Blood spot complaint not upheld

A newborn has a neonatal heel prick.
A newborn has a neonatal heel prick.
The Ombudsman has not upheld a complaint about consultation on the future management of two million newborn baby blood spot cards, but says more could have been done to keep the public informed.

The Otago Daily Times sought a review of the process on the grounds the lack of information readily available to the public throughout the review of the consent, storage and use of the cards made the process unreasonable.

In a covering letter with his decision, ombudsman Dr David McGee said while the process could clearly have been improved, it was less clear whether it was so defective as to be ''unreasonable'' in Ombudsmen Act terms.

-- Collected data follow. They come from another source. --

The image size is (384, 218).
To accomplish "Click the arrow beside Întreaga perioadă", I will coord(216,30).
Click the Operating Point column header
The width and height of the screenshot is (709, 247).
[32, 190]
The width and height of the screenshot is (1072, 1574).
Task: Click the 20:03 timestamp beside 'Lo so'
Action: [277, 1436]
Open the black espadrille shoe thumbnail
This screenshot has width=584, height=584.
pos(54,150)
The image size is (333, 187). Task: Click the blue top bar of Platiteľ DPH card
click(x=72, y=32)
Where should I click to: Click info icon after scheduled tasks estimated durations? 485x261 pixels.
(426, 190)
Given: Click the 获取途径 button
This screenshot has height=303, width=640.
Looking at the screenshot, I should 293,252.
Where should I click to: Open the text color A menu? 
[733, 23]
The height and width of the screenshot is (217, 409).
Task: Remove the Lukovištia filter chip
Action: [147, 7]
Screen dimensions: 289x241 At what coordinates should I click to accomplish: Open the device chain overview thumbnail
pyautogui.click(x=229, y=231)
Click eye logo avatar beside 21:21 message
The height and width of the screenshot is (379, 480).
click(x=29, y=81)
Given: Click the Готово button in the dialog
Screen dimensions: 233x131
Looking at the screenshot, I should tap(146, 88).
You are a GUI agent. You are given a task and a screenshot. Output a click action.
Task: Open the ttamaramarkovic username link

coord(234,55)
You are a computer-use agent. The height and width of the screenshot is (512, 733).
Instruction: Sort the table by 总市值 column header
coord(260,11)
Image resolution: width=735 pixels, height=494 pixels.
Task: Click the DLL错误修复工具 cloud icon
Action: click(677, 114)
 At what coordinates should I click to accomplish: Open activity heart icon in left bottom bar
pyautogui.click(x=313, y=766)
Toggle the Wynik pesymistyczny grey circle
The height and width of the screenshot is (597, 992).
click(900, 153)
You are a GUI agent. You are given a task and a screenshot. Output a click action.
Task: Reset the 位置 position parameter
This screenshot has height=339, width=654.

The cards, sometimes known as Guthrie cards, contain blood spots collected from babies under the newborn metabolic screening programme since 1969 to diagnose more than 20 metabolic conditions.

Concern from then privacy commissioner Bruce Slane about the lack of proper rules around consent, retention and access to the samples led to a public consultation on these issues in 2007.

A Guthrie card. Photos supplied.
A Guthrie card. Photos supplied.
This attracted 184 submissions. The company analysing the responses said because of the total numbers responding it had not been possible to analyse data by sub-groups.

Following this, there were some workshops held behind closed doors involving ''stakeholder'' groups.

Documents released later under the Official Information Act showed there was considerable debate among those who took part, with one of the contentious issues whether the samples should be retained indefinitely.

Among concerns was the general lack of awareness among members of the public the samples had been kept.

In July 2010, the Cabinet decided the cards should be retained indefinitely, but that decision was not made public at the time .

Dr McGee said he was advised that as the draft policy framework for the storage, use and governance of the cards had yet to be developed and approved, ''more questions would be raised by the public than could be answered at that stage''.

David McGee
David McGee
The ODT revealed the decision on permanent storage in April the following year, but it was not officially announced by the Government until September 2011.

Requests by the ODT for subsequent consultation documents on the framework and protocols sent to selected groups were initially refused by the Ministry of Health and Health Minister Tony Ryall did the same over the 2010 Cabinet paper.

While these documents were eventually released after all decisions on the card collection had been made, Dr McGee found last year that none of the grounds for refusal was valid.

In his latest decision, Dr McGee said under the Ombudsmen Act, he did not have the jurisdiction to examine decisions made by ministers, so must ''tread carefully''.

''However, it seems to me desirable that any steps to be taken by the ministry would be reported openly to the public throughout the entire period. I cannot see that either the ministry or, later, the Cabinet would have been compromised in their consideration of the other issues arising in the development of the governance framework had the public been aware of the directions being taken.''

While he considered it reasonable not to involve the public during the drafting of the framework, it was desirable to keep the public informed of the process.

''Having asked for and received feedback from the public since early 2007 those groups and individuals participating at the initial stages would have been interested (one might almost say entitled) to know about the ministry's intentions following the consultation process.''

The ODT had argued that the low level of response to the initial consultation made further engagement with the public important both to increase awareness and provide further views.

He found the ministry did not err by not inviting the wider public to participate in the drafting of the protocols and governance arrangements, but it could have publicised the steps it was taking from November 2009 to September 2011 (the date when decisions on the programme were officially announced).



Blood spot cards
• Stored blood spot cards in newborn metabolic screening programmeAny blood left over after screening may be used. -For repeat testing, if needed.
• To make improvements to the screening programme.
• To investigate unexplained illness or death in a family/whanau.
• For forensic use (identifying a dead or missing person or assisting with inquiries such as identifying victims of a natural disaster or crime). This is governed by a memorandum of understanding with the New Zealand police.
• For research approved by an ethics committee. To date, blood spot cards have not been used for large-scale population studies.
• Population research on blood spot cards must. -Have ethics committee approval.
• Ministry of Health approval.
• Be presented to the newborn metabolic screening programme's governance team.
• Not use up all the blood on an individual's card.
• Be considered an appropriate use of residual blood spot samples and contribute to the public good through increased scientific knowledge.
• If researchers want to use cards collected before June 2011 they must also have individuals' written consent.

*Parents/guardians can request return of children's cards at any time and anyone 16 or older can ask for their own.